◆ TEXT EXCERPT ◆
Bennett likened the broadband effort to rural electrification in the 1930s. The road to widespread broadband is steep and expensive, requiring buy-in from local partners over vast rural swaths. Maine’s internet speeds were fifth slowest among states last year, according to BroadbandNow Research. The state ranked 43rd in coverage, prices and speed, ahead of Vermont but behind every other New England state. A recent Bangor Daily News questionnaire largely backed that up, with 45 of 63 respondents saying they experienced internet outages or slowness during the pandemic.
Maine’s broadband action plan estimated it would take $600 million to bring high-speed internet to 95 percent of the state and recommends the state invest at least $200 million over the next five years to reach that goal. Public-private partnerships and federal dollars would make up the rest.
For now, users like internet publisher and knitting expert Clara Parkes are making do. Like Cassidy, Parkes lives in Brooksville, a town of about 1,000 residents at an edge of the Blue Hill Peninsula on Penobscot Bay. She found internet speeds too slow to conduct a Zoom lecture on knitting. Both have DSL connections that run the internet over telephone wires.

◆ GIVEN DATA ◆
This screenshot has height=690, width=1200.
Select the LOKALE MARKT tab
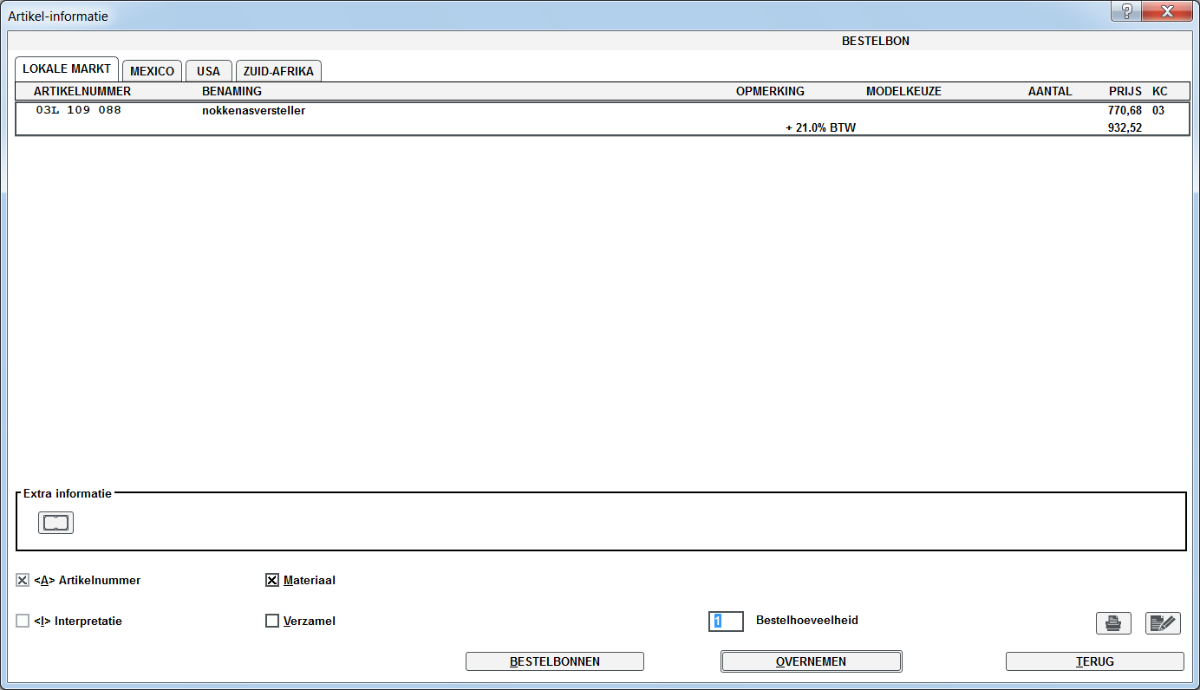(x=66, y=69)
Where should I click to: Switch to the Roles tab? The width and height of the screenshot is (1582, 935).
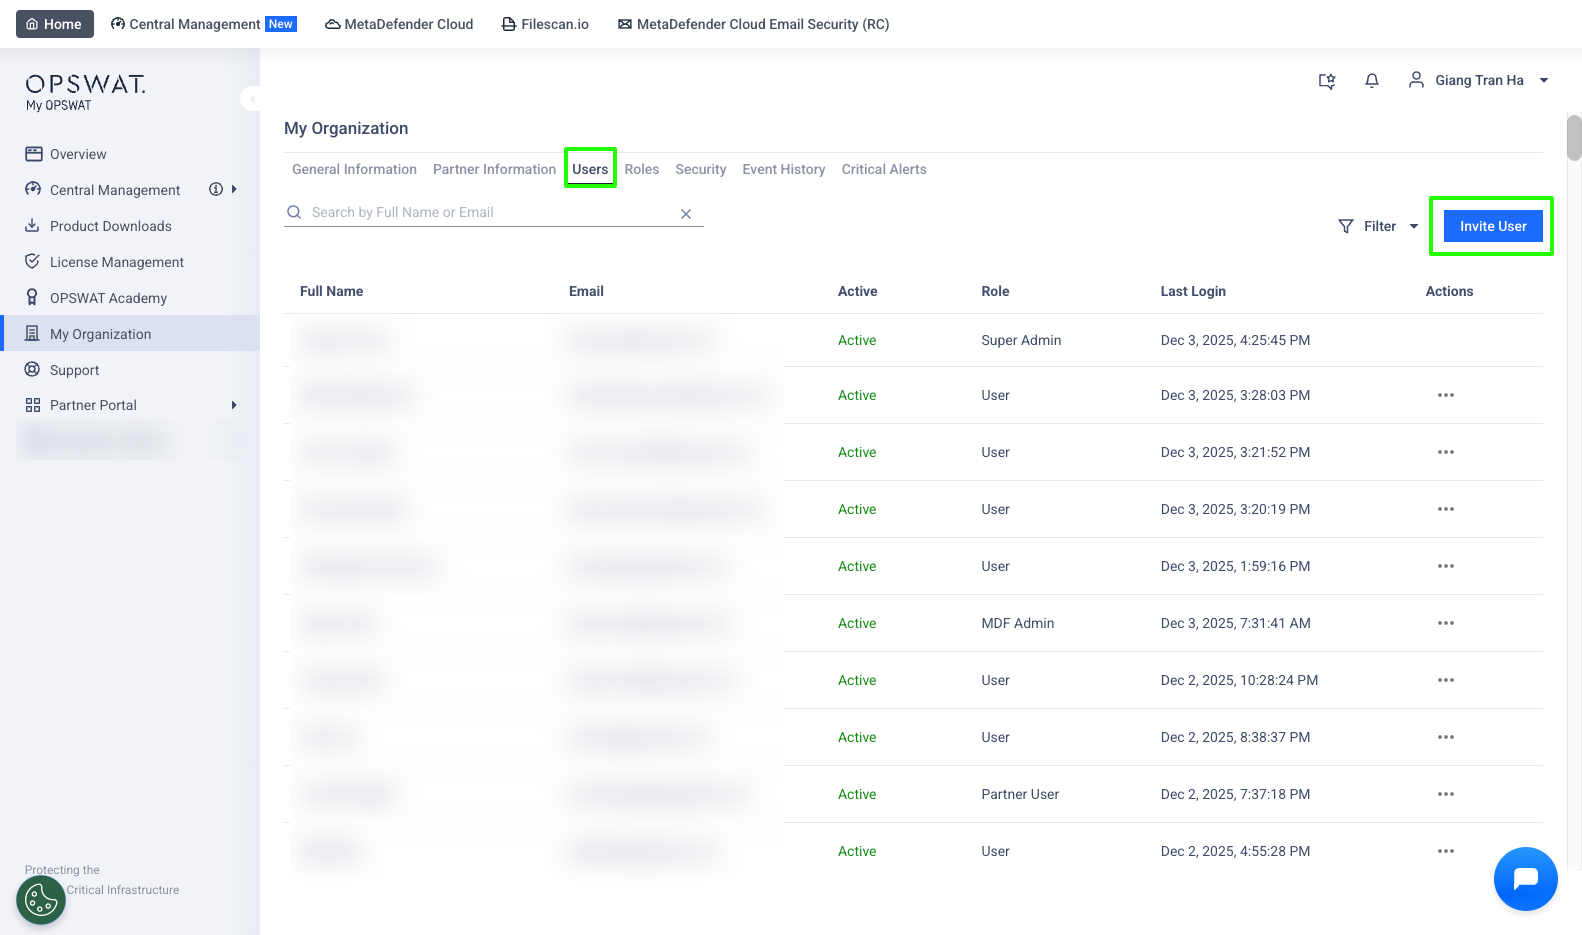click(x=641, y=170)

◆ WHAT THE TASK ASKS ◆
Answer these questions about the Maine broadband text:
(a) Where did Maine rank among states in coverage, prices and speed?
(b) How much money does the state's broadband action plan estimate is needed to bring high-speed internet to 95 percent of the state?
(c) What type of internet connection do Parkes and Cassidy have?
The entries come from a different source than the text.

◆ WRITTEN RESPONSE ◆
(a) Maine ranked 43rd.
(b) The plan estimates $600 million.
(c) They have DSL connections, which run the internet over telephone wires.